→ **Reading passage**:
__________________________________________________
When Johnson returned to school, he was helping himself to the faculty lavatory when the head football coach came in and asked him to leave. "I said I would as soon as I was done washing my hands. And he got in my face and yelled at me, saying I needed to get the fuck out. So I gave him the brush-by. You know, the shoulder brush-by."

The next day Johnson was seized with fear and guilt. He found the coach, apologized, and the two shook hands. The same week, Johnson was arrested for fighting again. His parents came to the police station, his mother weeping.

"She said I was wasting my life away. We had nothing at that time. My dinner every night was Chicken McNuggets from a buddy who worked at McDonald's and brought me the 100-nugget bags. I realized that even though we had nothing, I was the main source of my mom's heartbreak. And it killed me."

When Johnson got back to school, the football coach found him this time and asked him to join the team.

"This was in Bethlehem, Pennsylvania, the sort of town where if you are like me, you graduate, get a blue-collar job, and you remain there until you die," Johnson says. "Coach wanted so much more for me. He pushed me, got me to apply for scholarships, which led to my signing with Miami." He stops talking, lowers his head. "I could have easily gone the other way."

For years football protected Johnson. "I played for the national championship with Warren Sapp. I saw so clearly my vision, that I would be on an NFL team making millions of dollars. And it all came crashing down in a matter of four months."

Johnson – who has admitted to trying steroids briefly in college – blew out his shoulder his freshman year, then his back as a senior. He wasn't drafted. He joined the Calgary Stampeders of the CFL, where he made $250 a week, Canadian. Then he was cut.
__________________________________________________
→ **Objective**: According to the passage above, which CFL team did Johnson join after he went undrafted?

→ **Information supplied**:
__________________________________________________
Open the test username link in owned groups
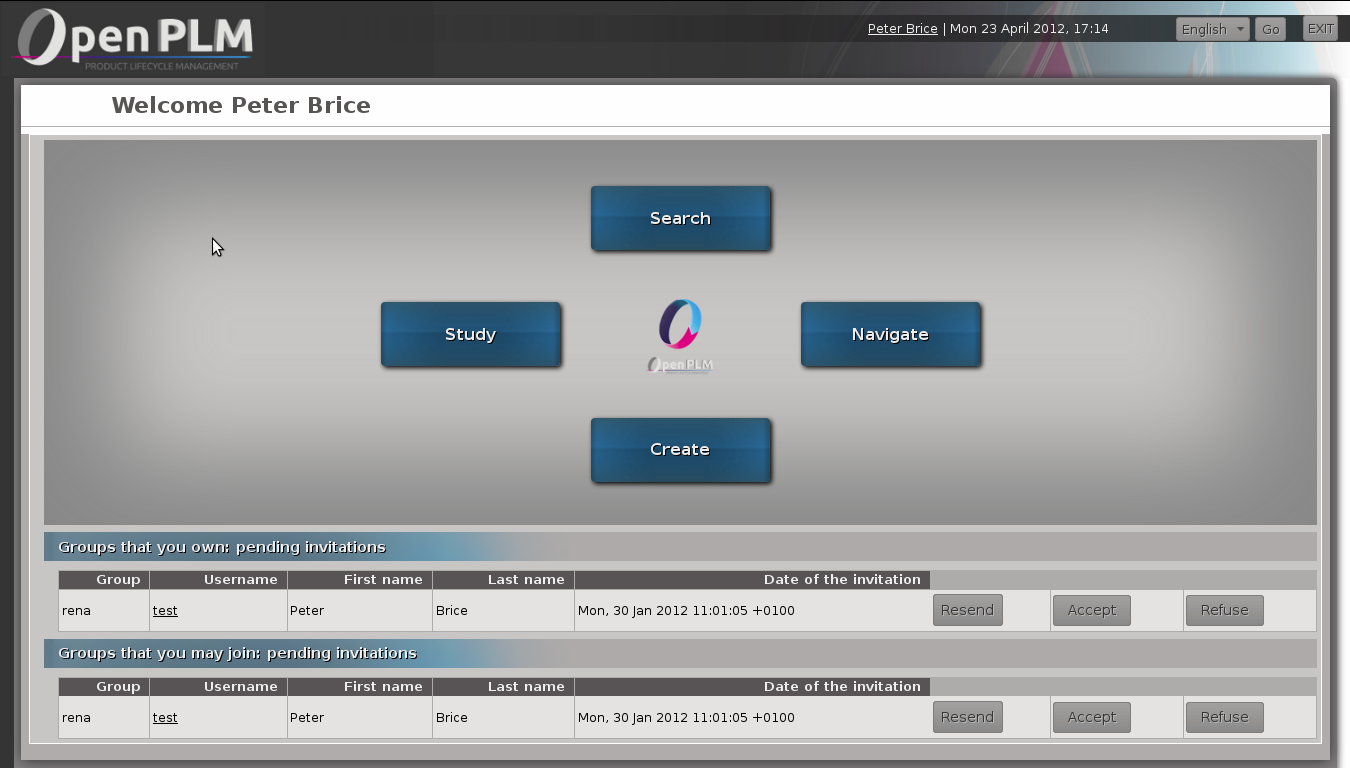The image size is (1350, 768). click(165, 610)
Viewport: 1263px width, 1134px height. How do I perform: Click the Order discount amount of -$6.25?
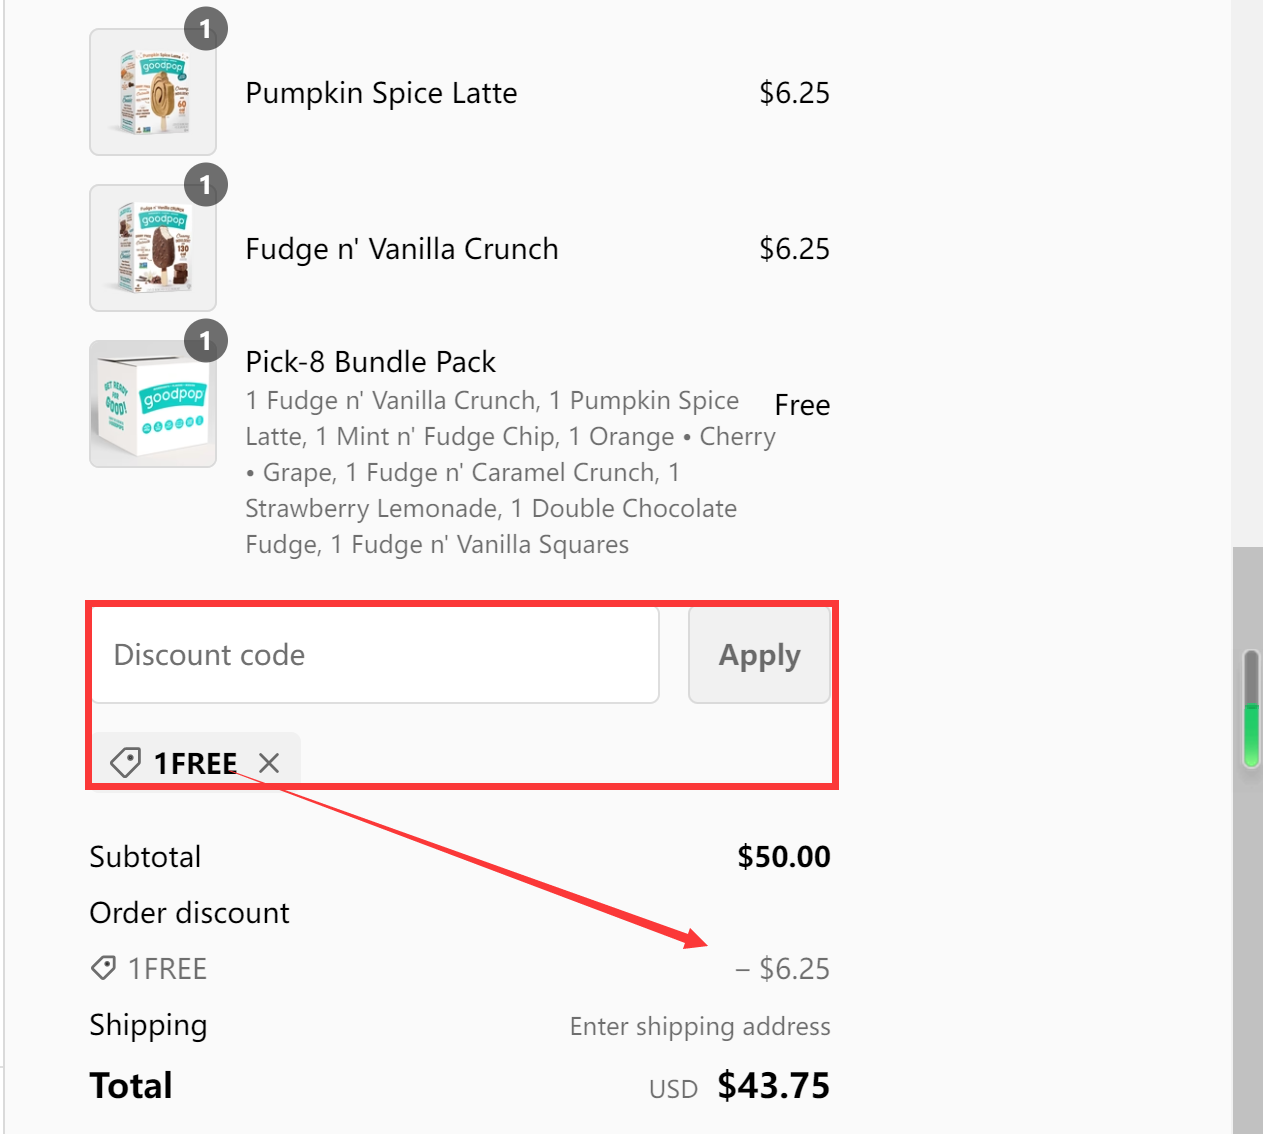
__________________________________________________
→ **Exercise solution**: The Calgary Stampeders.